How to prevent crawlers from following links?

6.1k Views Asked by At

I'm building a site that will allow sellers to:

  • list their products on my site
  • have each product link back to the seller's site
  • be charged for each link clicked

What I need to do now is to somehow make sure that I am only logging actual human users following the links to the sellers site. If it's a bot crawling the site, I shouldn't be charging the sellers for that.

Is there a way for me tell bots not to follow a certain link? I don't think it's nofollow as that is not intended to block access to content.

3

There are 3 best solutions below

2
On BEST ANSWER

The way to tell a bot not to follow a link is precisely to add rel=nofollow to your <a> tag. Assuming you are also logging locally before forwarding to the external url you could also check the user agent string.
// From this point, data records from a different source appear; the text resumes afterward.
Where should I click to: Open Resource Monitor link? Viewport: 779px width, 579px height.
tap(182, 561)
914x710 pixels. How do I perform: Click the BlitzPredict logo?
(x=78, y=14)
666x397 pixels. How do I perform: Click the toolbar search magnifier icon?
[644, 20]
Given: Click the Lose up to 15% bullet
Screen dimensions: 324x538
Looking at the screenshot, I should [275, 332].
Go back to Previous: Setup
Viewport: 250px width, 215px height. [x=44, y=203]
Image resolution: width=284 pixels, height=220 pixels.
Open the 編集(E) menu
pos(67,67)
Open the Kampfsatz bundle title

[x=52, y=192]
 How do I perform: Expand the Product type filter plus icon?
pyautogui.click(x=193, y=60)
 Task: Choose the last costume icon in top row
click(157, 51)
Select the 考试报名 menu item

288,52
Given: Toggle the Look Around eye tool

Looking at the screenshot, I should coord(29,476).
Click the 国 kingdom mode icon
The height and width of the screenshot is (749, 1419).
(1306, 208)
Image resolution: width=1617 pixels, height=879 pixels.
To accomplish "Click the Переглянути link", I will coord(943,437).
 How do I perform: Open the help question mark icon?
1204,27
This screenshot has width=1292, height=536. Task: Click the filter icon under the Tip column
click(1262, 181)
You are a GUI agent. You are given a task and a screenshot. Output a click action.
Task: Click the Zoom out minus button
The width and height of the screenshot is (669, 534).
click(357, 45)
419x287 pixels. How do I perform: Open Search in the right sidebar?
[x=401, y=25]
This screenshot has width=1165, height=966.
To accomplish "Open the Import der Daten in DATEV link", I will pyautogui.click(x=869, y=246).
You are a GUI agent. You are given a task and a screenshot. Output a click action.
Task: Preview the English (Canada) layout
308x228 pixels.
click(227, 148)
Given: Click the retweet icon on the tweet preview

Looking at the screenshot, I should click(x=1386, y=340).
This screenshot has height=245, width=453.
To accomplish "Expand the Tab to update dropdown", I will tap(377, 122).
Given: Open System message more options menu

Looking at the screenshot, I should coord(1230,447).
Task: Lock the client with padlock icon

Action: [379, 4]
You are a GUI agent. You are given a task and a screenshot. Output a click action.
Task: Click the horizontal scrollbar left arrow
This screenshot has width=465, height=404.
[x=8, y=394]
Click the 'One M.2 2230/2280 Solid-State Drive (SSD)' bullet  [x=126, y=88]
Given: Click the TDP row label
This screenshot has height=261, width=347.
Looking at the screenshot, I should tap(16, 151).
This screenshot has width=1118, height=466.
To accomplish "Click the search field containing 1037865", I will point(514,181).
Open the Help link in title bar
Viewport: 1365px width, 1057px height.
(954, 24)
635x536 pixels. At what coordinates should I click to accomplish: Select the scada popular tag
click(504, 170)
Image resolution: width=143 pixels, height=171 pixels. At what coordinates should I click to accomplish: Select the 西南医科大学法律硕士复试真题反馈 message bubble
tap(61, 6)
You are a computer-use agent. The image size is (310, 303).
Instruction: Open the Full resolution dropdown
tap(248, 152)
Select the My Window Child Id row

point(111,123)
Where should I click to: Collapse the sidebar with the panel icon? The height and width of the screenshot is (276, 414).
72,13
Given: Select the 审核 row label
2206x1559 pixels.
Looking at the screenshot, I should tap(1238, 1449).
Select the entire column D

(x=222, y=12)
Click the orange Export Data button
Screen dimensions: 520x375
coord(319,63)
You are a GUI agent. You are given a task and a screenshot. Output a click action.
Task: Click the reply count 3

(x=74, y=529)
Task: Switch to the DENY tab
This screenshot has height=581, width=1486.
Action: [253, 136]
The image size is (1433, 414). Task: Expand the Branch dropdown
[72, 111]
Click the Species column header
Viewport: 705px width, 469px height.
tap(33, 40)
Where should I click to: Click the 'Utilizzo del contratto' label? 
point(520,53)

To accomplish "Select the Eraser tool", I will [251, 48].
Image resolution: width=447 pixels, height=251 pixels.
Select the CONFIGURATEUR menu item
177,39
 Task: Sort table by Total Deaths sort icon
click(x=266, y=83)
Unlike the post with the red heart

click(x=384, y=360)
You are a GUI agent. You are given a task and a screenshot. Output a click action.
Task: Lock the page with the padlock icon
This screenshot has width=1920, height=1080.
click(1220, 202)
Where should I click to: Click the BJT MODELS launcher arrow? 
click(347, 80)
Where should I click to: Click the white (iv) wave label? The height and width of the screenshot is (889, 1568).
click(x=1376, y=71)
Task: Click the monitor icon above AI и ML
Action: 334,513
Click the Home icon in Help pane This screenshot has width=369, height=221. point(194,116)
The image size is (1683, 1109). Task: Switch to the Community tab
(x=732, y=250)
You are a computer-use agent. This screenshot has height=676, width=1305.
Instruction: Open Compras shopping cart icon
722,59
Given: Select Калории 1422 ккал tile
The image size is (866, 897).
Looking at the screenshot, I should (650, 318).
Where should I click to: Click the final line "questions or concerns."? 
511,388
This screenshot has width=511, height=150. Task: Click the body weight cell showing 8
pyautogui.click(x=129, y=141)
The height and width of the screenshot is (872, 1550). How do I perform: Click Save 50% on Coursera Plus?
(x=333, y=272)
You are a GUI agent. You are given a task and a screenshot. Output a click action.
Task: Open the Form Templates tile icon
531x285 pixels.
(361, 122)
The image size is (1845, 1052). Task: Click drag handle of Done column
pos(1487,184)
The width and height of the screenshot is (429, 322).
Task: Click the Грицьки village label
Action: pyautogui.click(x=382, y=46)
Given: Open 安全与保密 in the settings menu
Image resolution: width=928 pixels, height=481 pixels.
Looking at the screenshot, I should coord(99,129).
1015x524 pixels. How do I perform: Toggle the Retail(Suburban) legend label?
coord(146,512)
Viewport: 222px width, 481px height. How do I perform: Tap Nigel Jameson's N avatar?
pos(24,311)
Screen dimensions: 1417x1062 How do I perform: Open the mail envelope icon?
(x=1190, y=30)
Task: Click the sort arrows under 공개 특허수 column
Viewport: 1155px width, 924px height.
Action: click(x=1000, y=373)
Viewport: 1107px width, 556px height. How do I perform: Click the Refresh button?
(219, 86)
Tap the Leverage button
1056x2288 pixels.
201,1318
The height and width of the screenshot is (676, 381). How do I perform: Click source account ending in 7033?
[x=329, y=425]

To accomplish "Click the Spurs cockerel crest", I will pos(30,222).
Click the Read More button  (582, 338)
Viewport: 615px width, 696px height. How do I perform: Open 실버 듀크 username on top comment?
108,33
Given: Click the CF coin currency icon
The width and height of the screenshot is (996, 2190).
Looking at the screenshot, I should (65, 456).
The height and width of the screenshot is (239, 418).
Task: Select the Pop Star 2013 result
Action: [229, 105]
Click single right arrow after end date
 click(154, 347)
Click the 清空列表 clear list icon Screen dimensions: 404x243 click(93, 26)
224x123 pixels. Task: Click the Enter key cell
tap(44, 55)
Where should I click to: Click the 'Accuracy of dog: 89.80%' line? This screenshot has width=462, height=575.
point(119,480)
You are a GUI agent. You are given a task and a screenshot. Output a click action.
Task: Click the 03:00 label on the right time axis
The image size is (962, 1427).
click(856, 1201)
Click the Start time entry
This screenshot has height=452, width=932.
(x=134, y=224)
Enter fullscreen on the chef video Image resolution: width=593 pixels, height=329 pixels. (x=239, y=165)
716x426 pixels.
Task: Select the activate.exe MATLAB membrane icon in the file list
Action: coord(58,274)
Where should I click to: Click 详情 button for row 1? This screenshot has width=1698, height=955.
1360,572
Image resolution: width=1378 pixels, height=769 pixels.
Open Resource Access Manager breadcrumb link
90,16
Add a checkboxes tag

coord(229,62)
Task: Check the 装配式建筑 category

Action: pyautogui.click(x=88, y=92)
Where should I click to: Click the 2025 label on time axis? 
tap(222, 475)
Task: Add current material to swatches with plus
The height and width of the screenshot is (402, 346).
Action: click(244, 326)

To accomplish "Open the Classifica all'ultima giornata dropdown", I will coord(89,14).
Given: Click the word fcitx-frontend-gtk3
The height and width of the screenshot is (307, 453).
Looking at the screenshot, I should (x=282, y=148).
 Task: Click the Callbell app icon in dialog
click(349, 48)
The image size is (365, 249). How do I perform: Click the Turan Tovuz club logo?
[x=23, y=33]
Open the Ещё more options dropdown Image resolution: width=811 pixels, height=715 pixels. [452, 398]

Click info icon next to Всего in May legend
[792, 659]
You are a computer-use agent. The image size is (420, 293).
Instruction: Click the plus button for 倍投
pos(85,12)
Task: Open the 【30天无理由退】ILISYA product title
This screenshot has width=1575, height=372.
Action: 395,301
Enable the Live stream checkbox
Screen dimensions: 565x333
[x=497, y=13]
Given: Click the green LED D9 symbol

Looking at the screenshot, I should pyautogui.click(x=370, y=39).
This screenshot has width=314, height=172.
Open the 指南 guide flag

In fact, if you are going to ask people to pay based on number of referrals it might be an idea to log IP address and user agent against each paid for click in case your stats are ever questioned.

0
On

Typicall you can identify them by the user agent string. You can find a list here, can't say it's perferct, but it's a good base to extend: PHP/MySQL - an array filter for bots

Robots.txt is another way, more about it here

3
On

You just add a [robots.txt] file, e.g. like this one.

You can find more info about [robots.txt] files on the net, e.g. in Wikipedia.